It’s also great to praise God for the good things in your life, and not just come to conversations with the Creator about all your woes, which of course He knows about.
Movies and Music
Pop the popcorn with girlfriends (or your willing hubby) and watch a really funny chick flick. The first time I watched Mamma Mia I was so tired from the harvest, I really had a tearful good laugh, and it felt great. The “Dancing Queen” songs brought back many high school memories of fun, and I think it was a good thing to be reminded to seek out fun. Dorothy Whetter, formerly of Dand, created a delightful piano CD in her eighties, and I use her music to life my spirits when I am organizing .
Sharing music with friends is a great way to feel more buoyant in tough times.
If movies and music aren’t your thing, maybe you just need to share the fun of creating something. Our town has a “Guilty Quilters” club, who are guilty of not feeding husbands when they are overtaken by the desire to quilt together. Is it time to quilt, scrapbook, crop photos or find your watercolors again?
Creative Projects
Our brains are weary from worry, and we need to use a different set of neurons to create things and find some relief. When I traveled to BC, I did two watercolor postcards of the amazing fall colors and a mountain landscape. It felt good to celebrate the arrival of a printer’s press at my friend’s art studio and help her associates make rags for art projects. When was the last time you fed your creative side?
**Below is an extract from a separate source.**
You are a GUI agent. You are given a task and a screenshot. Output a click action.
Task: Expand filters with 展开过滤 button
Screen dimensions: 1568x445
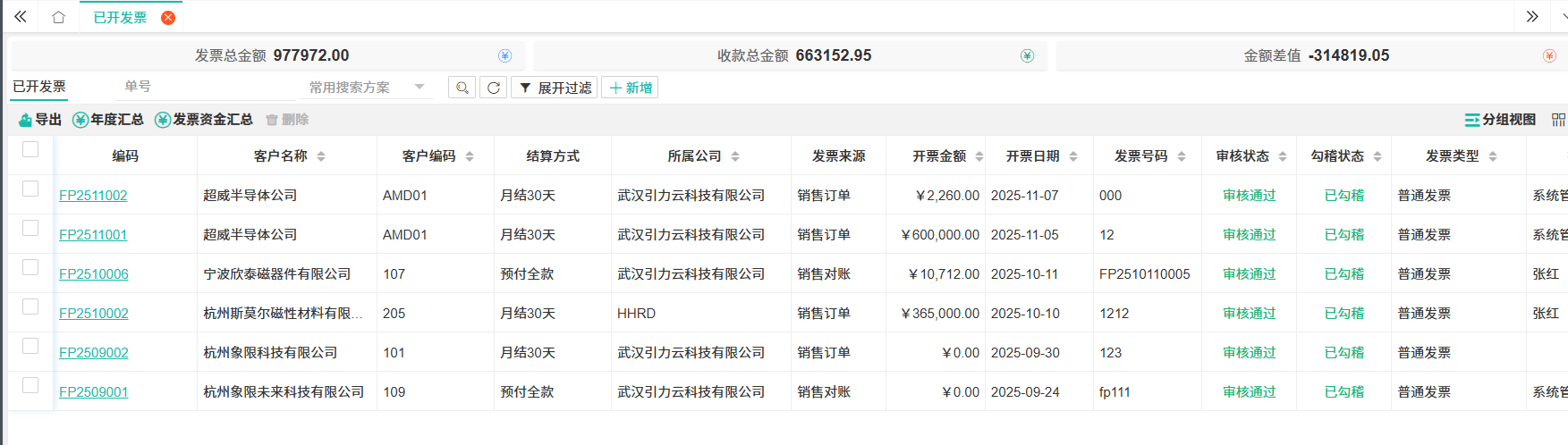coord(555,88)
Men: Remember How to Have Fun
Men are at risk for depression due to sustained stress and need to find ways to keep above the waterline, too. Oprah’s viewer “Larry” had a man cave in his garage where he watched Oprah in the privacy of his garage! We had hunters here from Wisconsin who just wanted to sit in the dark and wait for geese and then tell stories at supper. Many farmers I coach relay to me that they have forgotten how to have fun. The work on the farm is always going to be there, but the relationships may fade away if we don’t intentionally connect on a regular basis.
Relationships Are the Key to Resiliency
The most important things in life are not things. We all want to love and be loved. We all need respect and connection. The families that bounce back from the blasts of unfortunate weather and financial stresses are the ones that see hope in communication, connection, and celebration of community.
Don’t wallow in your worries. Connect to someone who cares about you. If you are the strong one at the moment, offer a listening ear, and a praying heart. Offer hope to those who feel they are sinking and remember that “hope deferred makes a heart sick.” Choose to connect to your emotional support group and develop your resiliency.